Erst in letzter Sekunde reicht ihm Mitschüler Masaru Kato die Hand. Doch in anstatt Kei in Sicherheit zu bringen, zieht dieser ihn unbeabsichtigt mit auf die Gleise. Der Zug erfasst beide.
Im nächsten Augenblick finden sich die Jungen im Appartement eines Hochhauses wieder, zusammen mit anderen Personen, die allesamt eigentlich tot sein sollten.
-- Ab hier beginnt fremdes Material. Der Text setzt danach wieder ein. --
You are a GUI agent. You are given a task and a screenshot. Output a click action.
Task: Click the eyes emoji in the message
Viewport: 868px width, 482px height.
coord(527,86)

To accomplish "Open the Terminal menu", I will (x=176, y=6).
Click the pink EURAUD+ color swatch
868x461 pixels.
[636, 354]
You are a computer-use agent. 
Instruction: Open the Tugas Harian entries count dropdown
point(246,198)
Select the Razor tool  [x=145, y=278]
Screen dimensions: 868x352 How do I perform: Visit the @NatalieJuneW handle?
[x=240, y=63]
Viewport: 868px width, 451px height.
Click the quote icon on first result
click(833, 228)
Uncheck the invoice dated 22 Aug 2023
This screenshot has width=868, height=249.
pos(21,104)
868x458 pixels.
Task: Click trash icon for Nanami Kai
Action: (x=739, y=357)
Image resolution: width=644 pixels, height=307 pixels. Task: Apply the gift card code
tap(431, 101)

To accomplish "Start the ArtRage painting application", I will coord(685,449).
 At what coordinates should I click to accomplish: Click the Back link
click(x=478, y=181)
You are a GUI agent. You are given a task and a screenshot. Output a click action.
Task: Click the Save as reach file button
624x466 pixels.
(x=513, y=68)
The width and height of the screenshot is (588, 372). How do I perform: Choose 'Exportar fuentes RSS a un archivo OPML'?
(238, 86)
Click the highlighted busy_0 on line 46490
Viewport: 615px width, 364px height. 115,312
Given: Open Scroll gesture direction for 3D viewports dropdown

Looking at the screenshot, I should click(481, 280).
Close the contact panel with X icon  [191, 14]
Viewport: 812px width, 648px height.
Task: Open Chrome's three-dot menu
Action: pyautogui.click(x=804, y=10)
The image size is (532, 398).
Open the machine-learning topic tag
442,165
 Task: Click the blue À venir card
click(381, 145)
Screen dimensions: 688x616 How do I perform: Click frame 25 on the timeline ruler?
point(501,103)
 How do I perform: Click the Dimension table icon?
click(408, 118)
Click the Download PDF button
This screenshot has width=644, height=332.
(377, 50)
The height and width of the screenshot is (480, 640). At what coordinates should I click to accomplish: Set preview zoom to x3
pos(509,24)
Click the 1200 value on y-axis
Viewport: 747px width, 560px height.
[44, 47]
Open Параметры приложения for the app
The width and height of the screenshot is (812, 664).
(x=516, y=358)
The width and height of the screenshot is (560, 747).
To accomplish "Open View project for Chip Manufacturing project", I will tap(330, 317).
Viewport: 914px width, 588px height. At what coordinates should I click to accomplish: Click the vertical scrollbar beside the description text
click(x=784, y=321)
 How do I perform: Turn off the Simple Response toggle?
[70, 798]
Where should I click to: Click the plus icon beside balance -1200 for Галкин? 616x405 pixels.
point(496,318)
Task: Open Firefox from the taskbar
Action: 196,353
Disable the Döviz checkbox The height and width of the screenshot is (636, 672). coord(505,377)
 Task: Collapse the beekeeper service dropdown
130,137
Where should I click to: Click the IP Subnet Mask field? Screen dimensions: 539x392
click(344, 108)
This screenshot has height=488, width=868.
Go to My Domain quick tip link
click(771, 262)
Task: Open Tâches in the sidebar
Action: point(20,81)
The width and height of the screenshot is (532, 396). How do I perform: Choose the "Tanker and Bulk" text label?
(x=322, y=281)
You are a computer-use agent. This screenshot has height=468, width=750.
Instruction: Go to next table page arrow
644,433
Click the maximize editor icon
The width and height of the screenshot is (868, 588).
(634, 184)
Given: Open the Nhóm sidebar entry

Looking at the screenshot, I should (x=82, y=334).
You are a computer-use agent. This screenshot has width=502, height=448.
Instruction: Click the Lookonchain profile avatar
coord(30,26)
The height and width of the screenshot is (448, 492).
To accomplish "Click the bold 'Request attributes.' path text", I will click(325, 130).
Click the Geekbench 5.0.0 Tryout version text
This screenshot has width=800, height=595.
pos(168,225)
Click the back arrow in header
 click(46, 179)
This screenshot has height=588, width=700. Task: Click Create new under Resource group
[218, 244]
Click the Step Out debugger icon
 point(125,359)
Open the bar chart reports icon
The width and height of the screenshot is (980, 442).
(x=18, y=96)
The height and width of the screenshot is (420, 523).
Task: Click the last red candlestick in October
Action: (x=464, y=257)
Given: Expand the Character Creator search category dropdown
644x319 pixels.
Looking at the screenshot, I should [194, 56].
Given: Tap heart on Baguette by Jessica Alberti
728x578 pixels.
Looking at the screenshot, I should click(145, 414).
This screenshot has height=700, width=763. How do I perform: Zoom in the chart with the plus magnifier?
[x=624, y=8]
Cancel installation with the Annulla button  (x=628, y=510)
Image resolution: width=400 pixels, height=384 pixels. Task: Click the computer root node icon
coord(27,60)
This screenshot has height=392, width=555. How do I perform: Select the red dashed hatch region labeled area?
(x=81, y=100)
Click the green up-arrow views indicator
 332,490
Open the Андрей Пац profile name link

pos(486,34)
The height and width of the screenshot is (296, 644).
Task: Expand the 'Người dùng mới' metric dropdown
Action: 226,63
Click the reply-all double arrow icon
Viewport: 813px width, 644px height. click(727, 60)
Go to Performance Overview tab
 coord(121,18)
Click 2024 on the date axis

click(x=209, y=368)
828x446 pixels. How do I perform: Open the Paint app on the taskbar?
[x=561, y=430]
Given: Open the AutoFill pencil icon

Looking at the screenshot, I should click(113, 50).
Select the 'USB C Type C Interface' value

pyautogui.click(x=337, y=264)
Das Zimmer ist leer bis auf eine große schwarze Kugel mit glatter Oberfläche.
Während die Gruppe Quasi-Toter noch über Grund und Art ihres Aufenthalts rätselt, erscheinen Order auf dem schwarzen Artefakt.
Zu verrauschter Volksmusik öffnet sich das Rund und stattet die Anwesenden mit futuristischen Waffen und Rüstung aus. Im Inneren kauert ein nackter Mann, der mit Schläuchen am Leben gehalten wird.
Die Vorgabe: Innerhalb eines bestimmten Zeitlimits sollen außerirdische Ziele eliminiert werden. Für jeden Abschuss gibt es Punkte. Weigerung ausgeschlossen.
Kritik
Der Sci-Fi-Anime Gantz warb mit einer tollen ersten Folge und besaß so manchen guten Ansatz, konnte über die Laufzeit aber mit zu wenig Substanz dienen. Erklärt wurde wenig, stattdessen gab es repetitive Strukturen, unpassende Sexismus-Eskapaden und ein irgendwie sehr hohles Finale der ersten Staffel.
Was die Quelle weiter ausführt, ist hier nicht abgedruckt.